Il n’est plus possible d’y adjoindre un commentaire, aussi je me permets de le faire ici, sans craindre d’être par trop hors-sujet.
« Vers le monde de demain, ou retour vers le passé ? » étant le titre du présent billet, j’y répondrai d’abord : « les deux mon général ! »
Retournons donc vers 2014 , en compagnie d’Ivan Katchanovski, un universitaire ukrainien, établi au Canada, où il a un poste dans une université.
Au Canada, où en septembre dernier les parlementaires ont fait une standing ovation à un ancien combattant ukrainien de la dernière guerre mondiale, qui s’avéra s’être enrôlé dans une formation SS ayant laissé de cuisants souvenirs à Oradour .
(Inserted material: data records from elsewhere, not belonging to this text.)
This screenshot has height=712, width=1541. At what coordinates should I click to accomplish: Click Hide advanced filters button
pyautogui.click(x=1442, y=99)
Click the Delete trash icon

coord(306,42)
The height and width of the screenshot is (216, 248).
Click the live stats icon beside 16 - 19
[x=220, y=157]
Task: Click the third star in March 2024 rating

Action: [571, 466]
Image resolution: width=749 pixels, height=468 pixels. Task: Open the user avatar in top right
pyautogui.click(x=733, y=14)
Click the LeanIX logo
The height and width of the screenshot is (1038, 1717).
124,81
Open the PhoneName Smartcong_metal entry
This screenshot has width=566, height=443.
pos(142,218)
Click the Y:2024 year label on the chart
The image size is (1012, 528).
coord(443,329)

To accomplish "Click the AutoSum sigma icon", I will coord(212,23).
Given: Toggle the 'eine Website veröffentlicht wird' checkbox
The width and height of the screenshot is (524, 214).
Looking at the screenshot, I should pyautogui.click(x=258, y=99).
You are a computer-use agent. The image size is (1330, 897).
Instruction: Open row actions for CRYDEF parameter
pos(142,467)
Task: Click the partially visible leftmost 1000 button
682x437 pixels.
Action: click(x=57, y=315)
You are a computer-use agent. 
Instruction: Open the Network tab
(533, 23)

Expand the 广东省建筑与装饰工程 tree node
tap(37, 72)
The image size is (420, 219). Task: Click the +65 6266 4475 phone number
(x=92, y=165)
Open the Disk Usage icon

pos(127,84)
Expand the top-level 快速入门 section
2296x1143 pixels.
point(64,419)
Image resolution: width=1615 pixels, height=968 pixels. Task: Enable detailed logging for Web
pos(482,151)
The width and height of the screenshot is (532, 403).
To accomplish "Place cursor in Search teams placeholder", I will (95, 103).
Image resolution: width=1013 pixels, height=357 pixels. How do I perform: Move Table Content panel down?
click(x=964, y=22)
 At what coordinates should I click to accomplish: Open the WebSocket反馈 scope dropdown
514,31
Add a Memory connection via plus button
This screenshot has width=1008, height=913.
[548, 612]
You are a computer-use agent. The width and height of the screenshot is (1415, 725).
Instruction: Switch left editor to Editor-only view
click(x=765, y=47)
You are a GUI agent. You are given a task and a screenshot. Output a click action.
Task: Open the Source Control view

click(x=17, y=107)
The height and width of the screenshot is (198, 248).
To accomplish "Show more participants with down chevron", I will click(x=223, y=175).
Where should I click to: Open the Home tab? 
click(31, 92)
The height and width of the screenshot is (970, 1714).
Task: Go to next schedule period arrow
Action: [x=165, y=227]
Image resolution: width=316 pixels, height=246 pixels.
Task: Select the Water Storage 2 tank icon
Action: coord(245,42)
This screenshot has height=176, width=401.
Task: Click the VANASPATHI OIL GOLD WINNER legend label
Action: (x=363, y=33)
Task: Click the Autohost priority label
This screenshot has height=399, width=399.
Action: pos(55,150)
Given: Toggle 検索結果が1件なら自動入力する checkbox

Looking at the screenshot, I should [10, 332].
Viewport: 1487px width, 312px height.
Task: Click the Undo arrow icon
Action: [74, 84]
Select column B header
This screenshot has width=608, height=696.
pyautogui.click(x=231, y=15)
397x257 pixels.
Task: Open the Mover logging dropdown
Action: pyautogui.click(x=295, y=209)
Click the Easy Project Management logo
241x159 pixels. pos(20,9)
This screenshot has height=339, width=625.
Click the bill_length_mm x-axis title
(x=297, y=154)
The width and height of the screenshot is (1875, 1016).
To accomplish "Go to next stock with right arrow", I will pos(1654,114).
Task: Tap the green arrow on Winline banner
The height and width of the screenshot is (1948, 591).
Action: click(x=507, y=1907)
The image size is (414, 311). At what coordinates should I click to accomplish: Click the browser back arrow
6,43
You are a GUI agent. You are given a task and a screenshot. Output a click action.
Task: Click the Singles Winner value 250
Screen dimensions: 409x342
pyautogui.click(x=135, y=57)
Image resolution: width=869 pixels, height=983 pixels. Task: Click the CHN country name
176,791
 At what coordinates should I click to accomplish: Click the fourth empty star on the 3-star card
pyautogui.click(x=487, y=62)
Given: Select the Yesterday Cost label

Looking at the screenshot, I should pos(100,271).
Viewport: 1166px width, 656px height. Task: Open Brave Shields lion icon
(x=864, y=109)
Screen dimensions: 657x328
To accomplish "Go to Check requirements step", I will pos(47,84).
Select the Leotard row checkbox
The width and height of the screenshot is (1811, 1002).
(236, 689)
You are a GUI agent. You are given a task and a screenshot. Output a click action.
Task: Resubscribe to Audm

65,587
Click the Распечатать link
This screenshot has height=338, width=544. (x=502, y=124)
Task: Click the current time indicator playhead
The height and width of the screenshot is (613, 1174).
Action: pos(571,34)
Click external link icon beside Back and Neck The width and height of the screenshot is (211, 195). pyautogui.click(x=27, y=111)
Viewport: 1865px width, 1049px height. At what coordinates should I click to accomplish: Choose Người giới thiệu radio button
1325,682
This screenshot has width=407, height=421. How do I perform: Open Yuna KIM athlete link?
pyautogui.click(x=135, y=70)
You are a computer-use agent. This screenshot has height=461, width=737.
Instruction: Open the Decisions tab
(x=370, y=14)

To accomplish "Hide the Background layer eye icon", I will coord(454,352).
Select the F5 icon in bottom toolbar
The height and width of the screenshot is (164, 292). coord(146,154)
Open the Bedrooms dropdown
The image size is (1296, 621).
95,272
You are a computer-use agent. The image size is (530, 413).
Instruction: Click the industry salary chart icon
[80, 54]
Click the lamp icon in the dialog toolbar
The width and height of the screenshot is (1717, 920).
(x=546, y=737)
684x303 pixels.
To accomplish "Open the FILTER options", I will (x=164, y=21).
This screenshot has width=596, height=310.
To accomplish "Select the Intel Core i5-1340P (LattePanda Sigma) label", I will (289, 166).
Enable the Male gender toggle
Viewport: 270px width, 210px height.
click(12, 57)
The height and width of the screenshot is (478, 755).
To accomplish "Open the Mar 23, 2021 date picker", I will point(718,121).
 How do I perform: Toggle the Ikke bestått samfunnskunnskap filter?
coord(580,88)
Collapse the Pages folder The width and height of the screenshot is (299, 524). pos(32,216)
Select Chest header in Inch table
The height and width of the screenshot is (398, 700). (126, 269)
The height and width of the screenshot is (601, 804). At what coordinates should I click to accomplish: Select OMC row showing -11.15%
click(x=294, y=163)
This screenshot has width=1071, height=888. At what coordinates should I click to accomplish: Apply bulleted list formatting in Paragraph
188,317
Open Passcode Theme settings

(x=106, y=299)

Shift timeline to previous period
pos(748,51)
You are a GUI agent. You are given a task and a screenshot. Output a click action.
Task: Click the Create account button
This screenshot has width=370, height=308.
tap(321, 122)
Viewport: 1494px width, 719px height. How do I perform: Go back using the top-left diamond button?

Comment imaginer que le Canada puisse laisser s’exprimer sur son sol, dans une de ses universités, un homme dont les propos pourraient être compris comme de la propagande pro-russe ( ce dont l’intéressé se défend assurément) .
Pourquoi dis-je cela ?
Parceque, Ivan Katchanovski , qui travaille donc au Canada ou il a un poste universitaire, s’est intéressé aux faits qui se sont déroulés en 2014, au Maidan, et il est arrivé à la conclusion, d’abord confirmée par les tribunaux ukrainiens, qu’il y eut en effet 2 Maidans ; qu’après le premier, démocratique, il y eut un coup d’état, conséquence d’un massacre perpétué non par les forces de l’ordre, mais par des éléments d’extrême droite dont il a minutieusement documenté les positions ce jour là.
Ivan Katchanovski a écrit des articles ; un livre également, qui va sortir prochainement en plusieurs langues.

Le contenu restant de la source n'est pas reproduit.